▶ The request
Return the data word for word, beginning at its first line and stopping after the line that contains "Looking at the screenshot, I should 190,236.", with both ends included. Leave the pictures out of your answer.

▶ Dataset excerpts
—————

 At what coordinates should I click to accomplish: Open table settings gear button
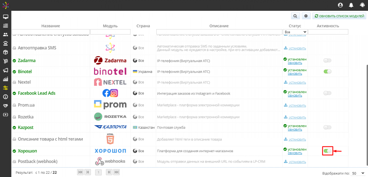306,16
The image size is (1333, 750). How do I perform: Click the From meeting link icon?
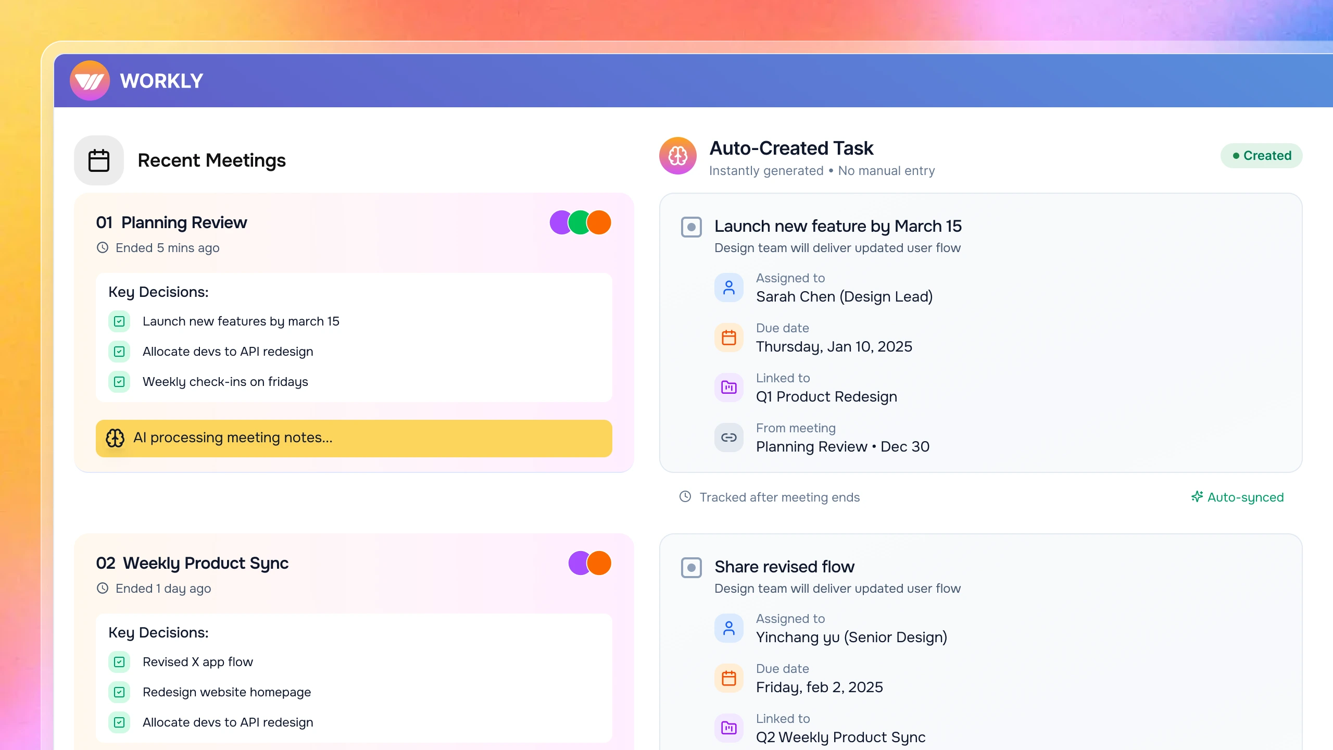(x=728, y=438)
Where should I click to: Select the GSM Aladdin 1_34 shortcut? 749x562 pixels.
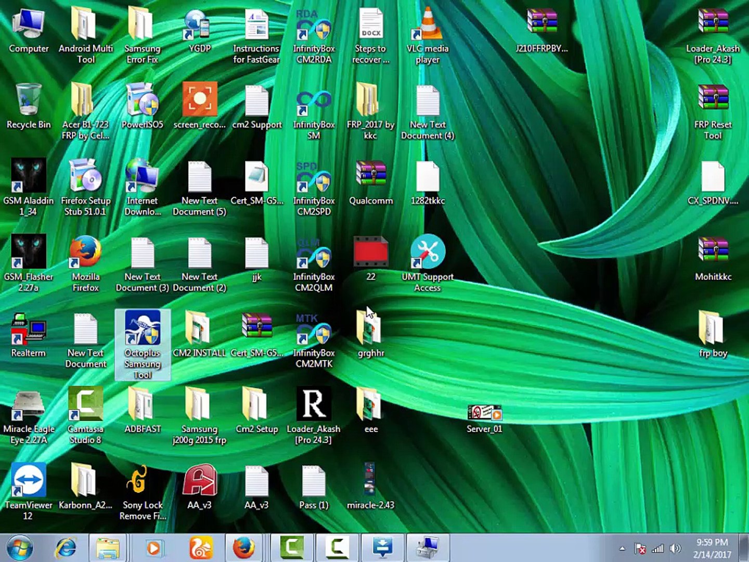(x=28, y=176)
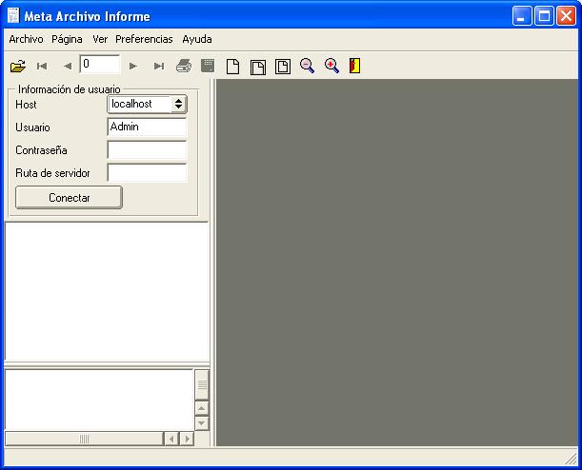This screenshot has height=470, width=582.
Task: Go to the next page
Action: coord(133,67)
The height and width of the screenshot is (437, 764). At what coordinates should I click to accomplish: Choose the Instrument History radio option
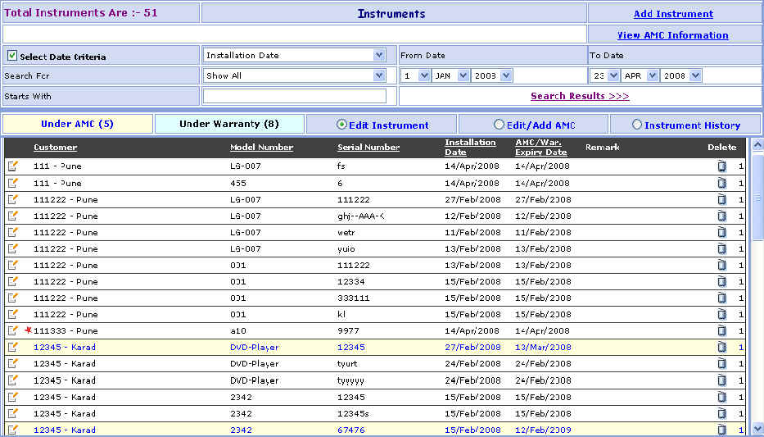pos(637,125)
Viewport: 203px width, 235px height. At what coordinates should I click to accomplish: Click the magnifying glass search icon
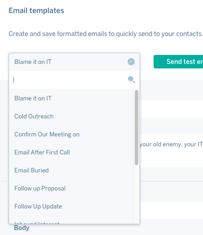click(132, 80)
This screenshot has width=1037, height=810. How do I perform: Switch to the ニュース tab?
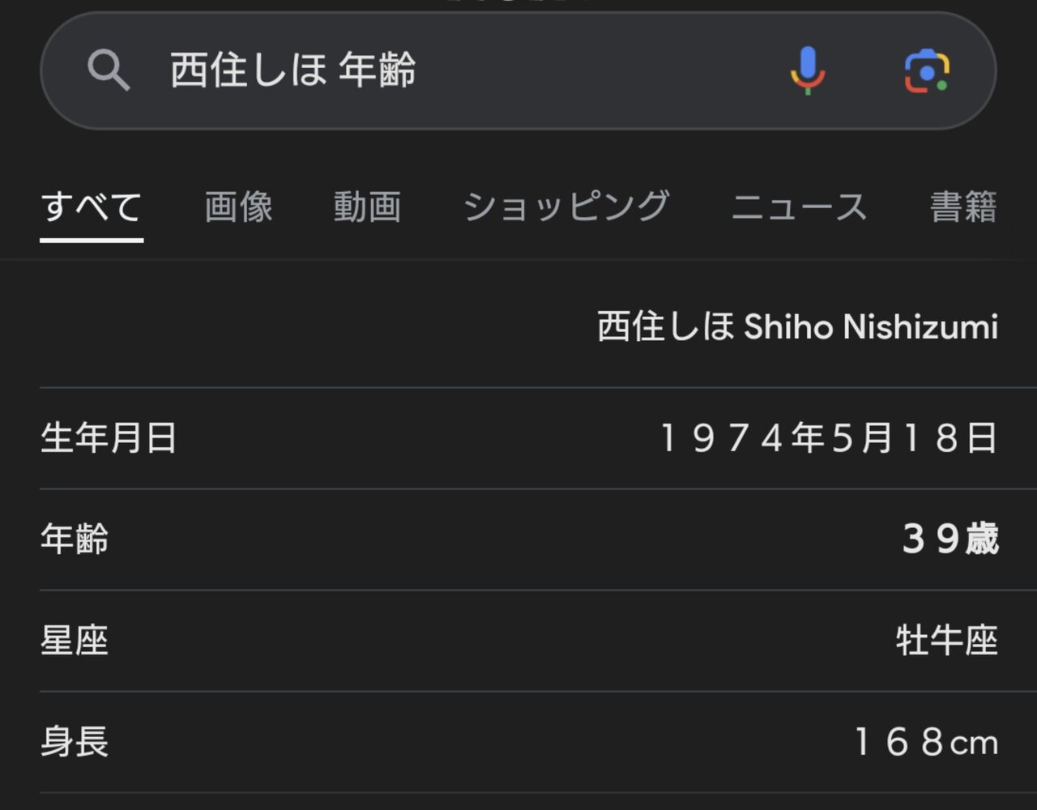pyautogui.click(x=799, y=207)
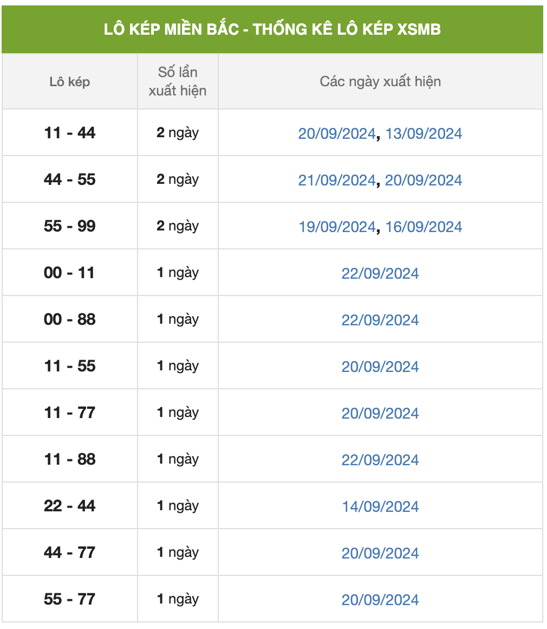Click 22/09/2024 link in 00 - 11 row
This screenshot has height=629, width=547.
[380, 274]
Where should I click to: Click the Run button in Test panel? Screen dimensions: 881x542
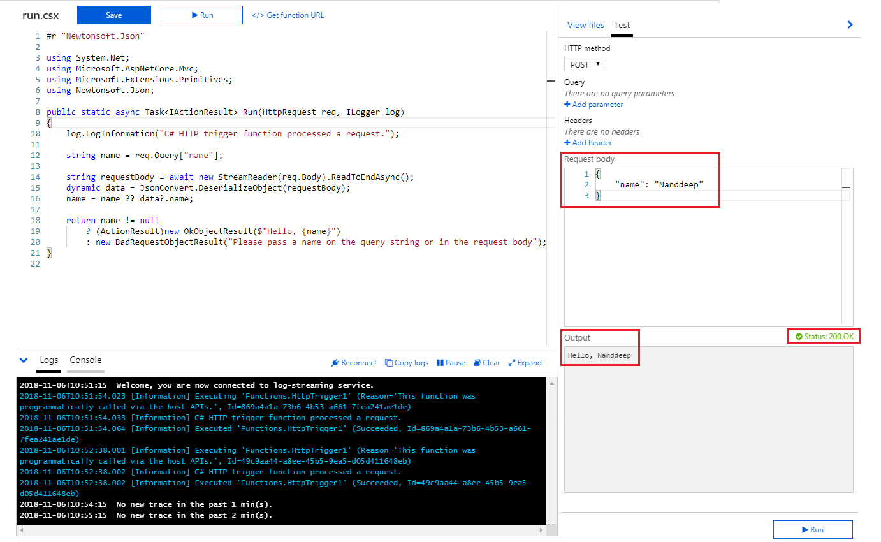[x=812, y=530]
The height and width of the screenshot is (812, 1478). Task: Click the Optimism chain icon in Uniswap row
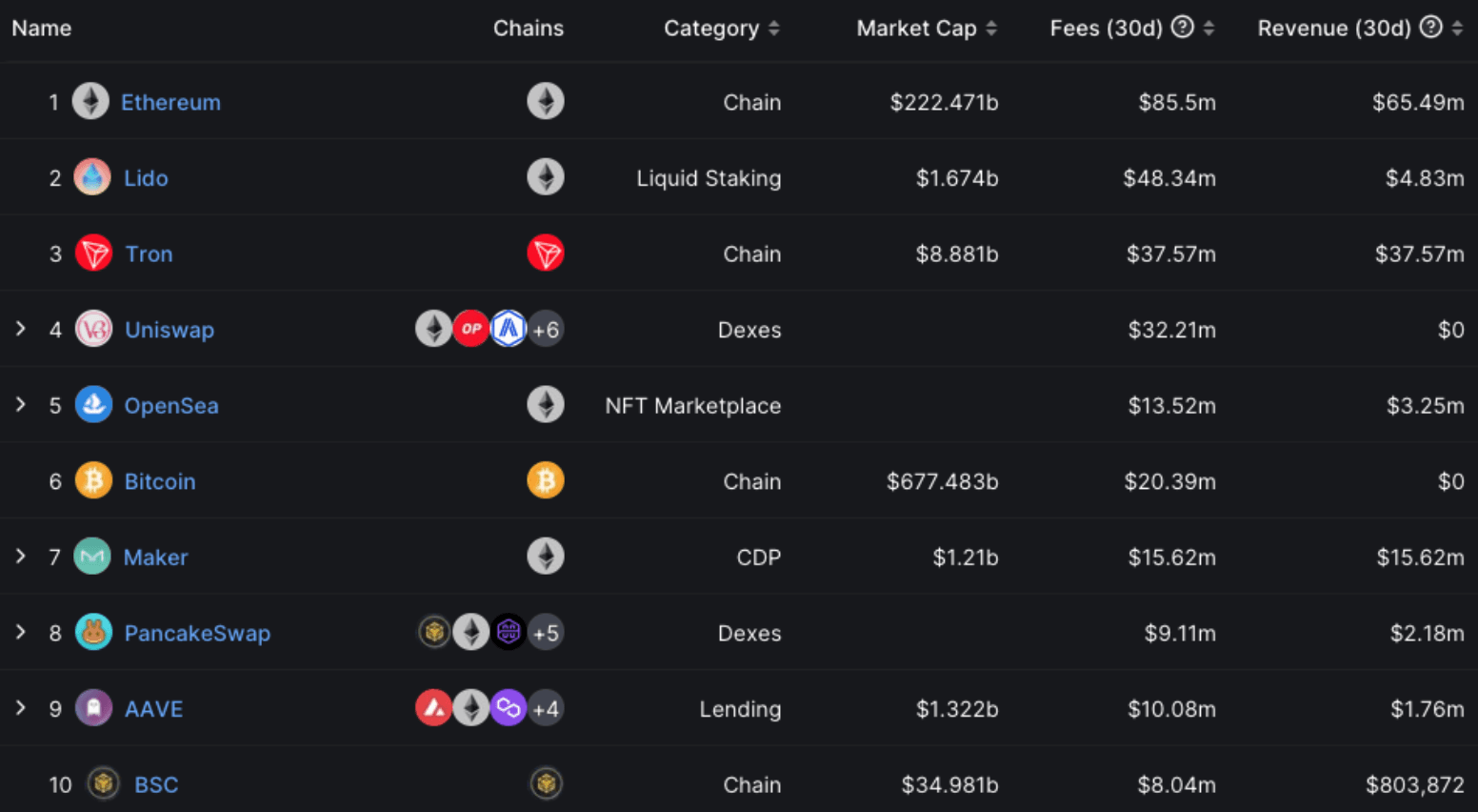471,329
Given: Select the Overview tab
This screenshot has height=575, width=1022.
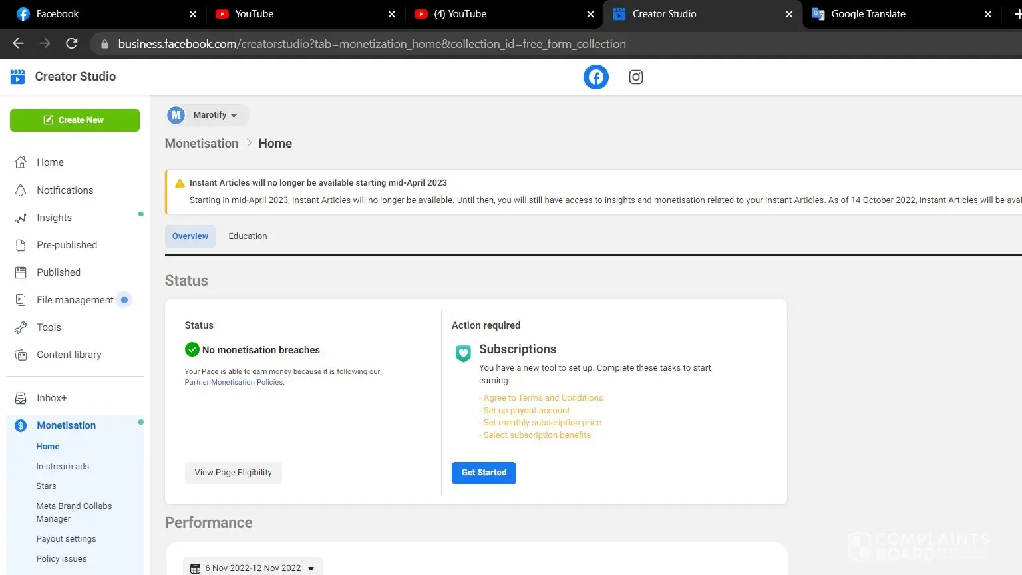Looking at the screenshot, I should 190,236.
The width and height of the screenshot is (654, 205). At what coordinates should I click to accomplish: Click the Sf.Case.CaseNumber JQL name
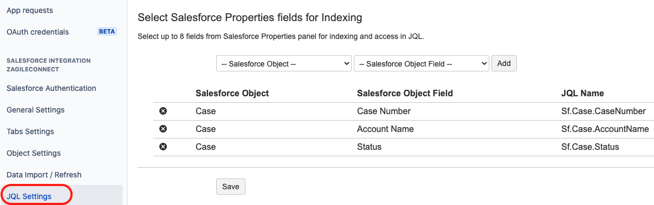click(x=604, y=111)
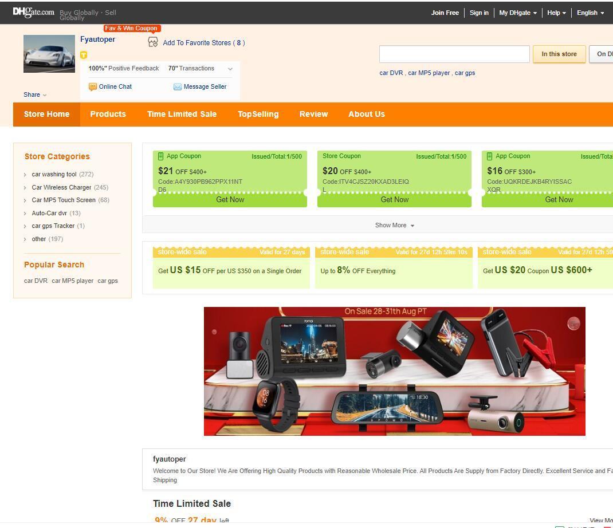
Task: Open the English language dropdown
Action: [x=590, y=12]
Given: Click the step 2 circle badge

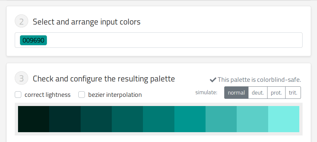Looking at the screenshot, I should coord(21,21).
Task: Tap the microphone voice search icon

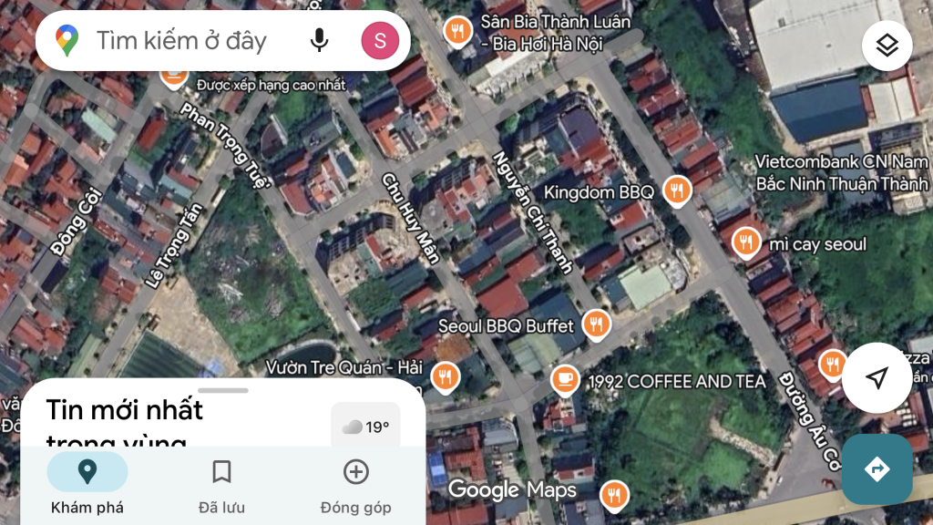Action: [x=319, y=40]
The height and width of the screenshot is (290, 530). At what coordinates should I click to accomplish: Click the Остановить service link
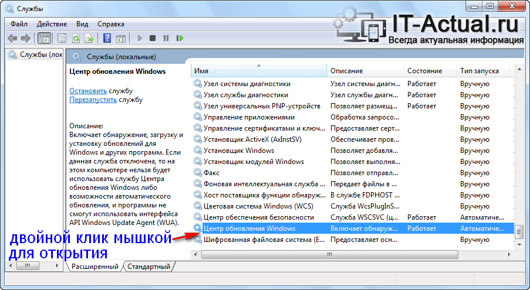pos(88,91)
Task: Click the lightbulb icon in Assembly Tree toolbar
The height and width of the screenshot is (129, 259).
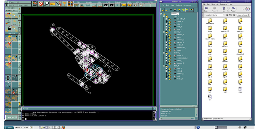Action: [179, 9]
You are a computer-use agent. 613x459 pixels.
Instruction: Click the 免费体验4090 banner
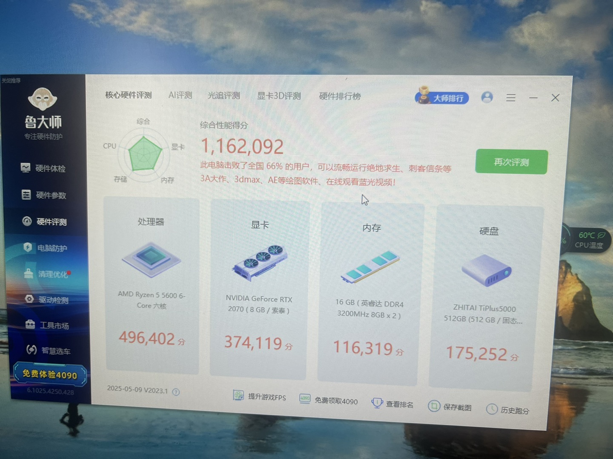(50, 374)
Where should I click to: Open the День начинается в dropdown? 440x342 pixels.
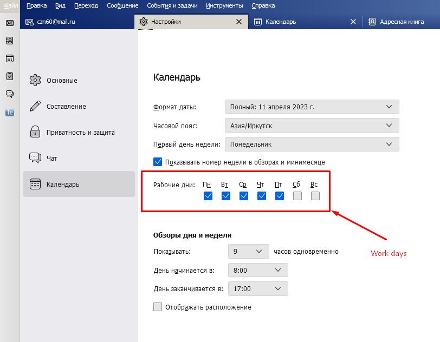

—————

▶ Output of the task
 At what coordinates should I click to accomplish: Open table settings gear button
306,16
The image size is (1333, 750). How do I perform: Click the From meeting link icon?
(x=728, y=438)
Where should I click to: Select the GSM Aladdin 1_34 shortcut? 749x562 pixels.
(x=28, y=176)
This screenshot has height=470, width=582.
Task: Go to the next page
Action: coord(133,67)
The height and width of the screenshot is (437, 764). At what coordinates should I click to accomplish: Choose the Instrument History radio option
pos(637,125)
Viewport: 203px width, 235px height. At what coordinates should I click to accomplish: Click the magnifying glass search icon
click(132, 80)
This screenshot has width=1037, height=810. How do I perform: Switch to the ニュース tab?
pyautogui.click(x=799, y=207)
Click 22/09/2024 link in 00 - 11 row
This screenshot has height=629, width=547.
[380, 274]
Where should I click to: Click the Run button in Test panel? Screen dimensions: 881x542
[x=812, y=530]
The height and width of the screenshot is (812, 1478). Task: Click the Optimism chain icon in Uniswap row
471,329
Given: Select the Overview tab
This screenshot has height=575, width=1022.
Looking at the screenshot, I should 190,236.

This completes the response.